### WHAT TO WORK ON
Repeat the following entries verbatim, apart from the pictures.

### SOURCE MATERIAL
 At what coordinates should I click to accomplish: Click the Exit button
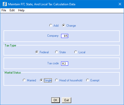pyautogui.click(x=66, y=100)
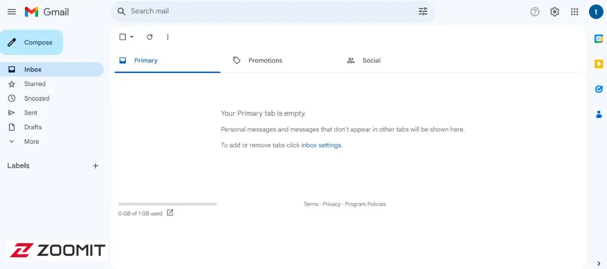This screenshot has height=269, width=607.
Task: Switch to the Social tab
Action: pyautogui.click(x=364, y=61)
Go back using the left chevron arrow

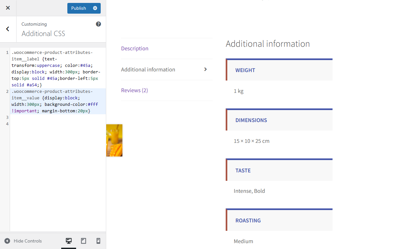click(x=8, y=29)

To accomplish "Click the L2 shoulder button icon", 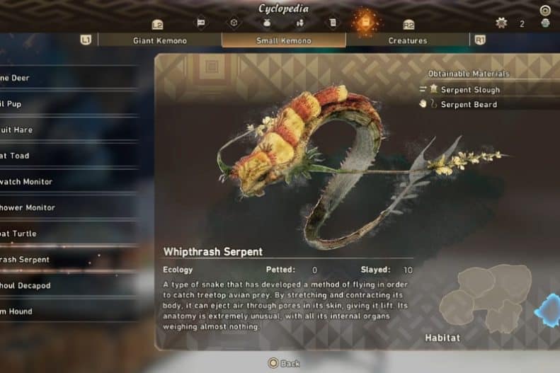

### EXPECTED ANSWER
 At what coordinates should I click to accomplish: Click the Exit button
pyautogui.click(x=66, y=100)
This screenshot has height=269, width=607.
Task: Switch to the Social tab
Action: pyautogui.click(x=364, y=61)
Go back using the left chevron arrow

click(x=8, y=29)

To accomplish "Click the L2 shoulder button icon", 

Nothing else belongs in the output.